Review: 1 bill-star (out of 5)... really really bad

What a train wreck:
  • Bad acting... shoot, I like Leo and Winslet, but they have no chemistry in this one. There's lots of yelling and fake hysteria. Nearly ever performance in the thing seemed stilted.
  • Bad directing... no way this looked or felt like the 1950's. It looked like the 21st century with cool 50's cars driving around and everyone smoking in every scene. "Look, I'm smoking... I must be from the 50's!" Huh?
  • Bad screenplay... they commit the cardinal sin: boring! Flat as a pancake.

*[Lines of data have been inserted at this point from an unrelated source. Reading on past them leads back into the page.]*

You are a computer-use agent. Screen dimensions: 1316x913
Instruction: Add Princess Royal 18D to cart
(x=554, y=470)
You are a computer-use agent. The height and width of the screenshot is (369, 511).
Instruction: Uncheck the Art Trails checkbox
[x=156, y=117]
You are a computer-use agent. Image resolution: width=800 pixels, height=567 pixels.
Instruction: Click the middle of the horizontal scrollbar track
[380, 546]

  • Bad book... I think I gave the book 3 stars, but a lot of that was in appreciation of the writing style. A book/movie hitting us over the head about the cliche of marriage and suburbia in the 50's is itself cliche by now. I found out (IMDB) that director Sam Mendes also did "American Beauty" which had a similar (boring) theme but was at least mildly entertaining.

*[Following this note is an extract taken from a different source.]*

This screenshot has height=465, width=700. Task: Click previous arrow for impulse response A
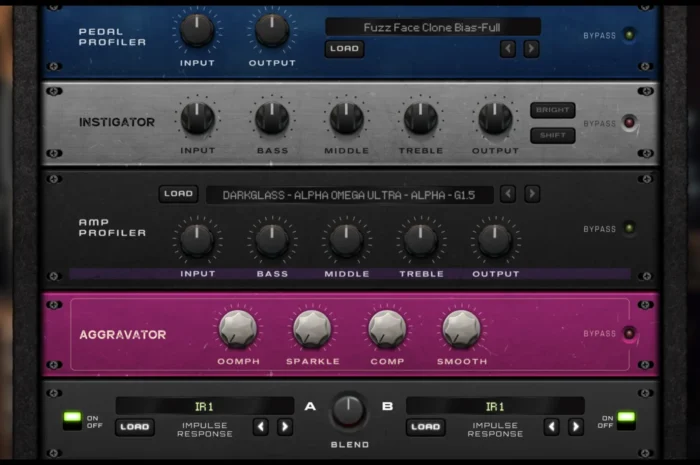pyautogui.click(x=261, y=427)
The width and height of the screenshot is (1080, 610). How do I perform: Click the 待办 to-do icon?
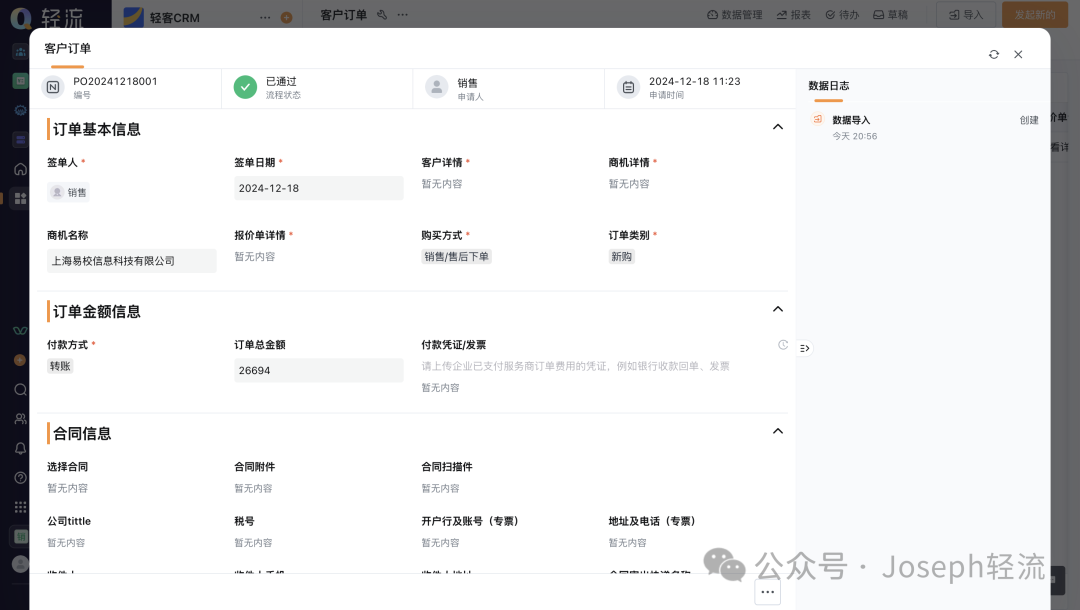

I had this urge to give Rev Road 2 stars. I don't know why. I guess because I had higher expectations, and it's gotten pretty good reviews. The book wasn't this bad. I don't want to be too cranky. Whatever. I got over it. That was a boring, bad movie, so F it.

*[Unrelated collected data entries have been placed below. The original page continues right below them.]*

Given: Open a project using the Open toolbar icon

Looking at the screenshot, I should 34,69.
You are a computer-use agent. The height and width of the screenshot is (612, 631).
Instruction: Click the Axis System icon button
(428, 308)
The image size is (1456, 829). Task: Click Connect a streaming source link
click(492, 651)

On a more exciting note... why the financial meltdown?
This guy lists another guy's 6 reasons: Six Ideological Errors That Led to Financial Crisis

I think that list is OK... here's my ranking in order of importance:
  1. Sky-high leverage - Who knew that banks were leveraged 30:1. That's about the dumbest thing I ever heard. If banks and investment houses weren't torqued up 30:1, we'd be having a normal recession/correction, right? Isn't this the most obvious thing to come out of this whole mess?!?!
  2. Sub-prime surge - This is a pretty cool and viscous little cycle of bad lending: a) cheap money from the Fed... to keep the economy cranking, b) lenders pushed by the feds (Fannie/Freddie)... to give lower-income buyers a chance to own a home, c) borrowers accepting the deal... hey, a no down-payment house sounds great, d) belief that housing prices will keep rising... a classic bubble, e) everyone from Wall Street to mortgage companies to mortgage brokers making money... making money is good, and f) The lending model changed; banks no longer kept their loans and Wall Street, armed with 30:1 leverage began buying them... bad risk models (hello former Master-of-the-Universe Robert Rubin of Citi) justified the shift and the incredible leveraging.
  3. Wild derivatives - CDO's and CDS's and all kind of esoteric acronyms. If things are too complex too understand, then they're probably too complex to risk-evaluate.
  4. Foreclosures - Well, this is a weaker point, but it does add to the general malaise of the country. Also, it adds supply to the housing market and drives down everyone's prices. But this is probably a necessary step t get back to reality.
  5. Tarp's detour - I don't buy this one at all. If we get out of this with a nasty recession, then history will be extremely kind to Bernanke and Paulson, I think.
  6. Letting Lehman fail - I don't buy this one at all.
He leaves out cheap money for too long from Alan Greenspan's Fed. I'd out this at maybe #3/#4 in my list. You can't have as big a bubble without access to the cash, eh.

QOTD
"No arsenal or no weapon in the arsenals of the world is so formidable as the will and moral courage of free men and women"
- Ronald Reagan
My Obama-fueled media blackout continues. Ah, the bubble (he he).
I had one small leak in my bubble when I woke up to the clock radio, and in like 30 seconds I heard some (radioactive) voice compare Obama's inaugural address to Reagan's. Ugh. I patched this tiny breach with a slap of my snooze button. Victory!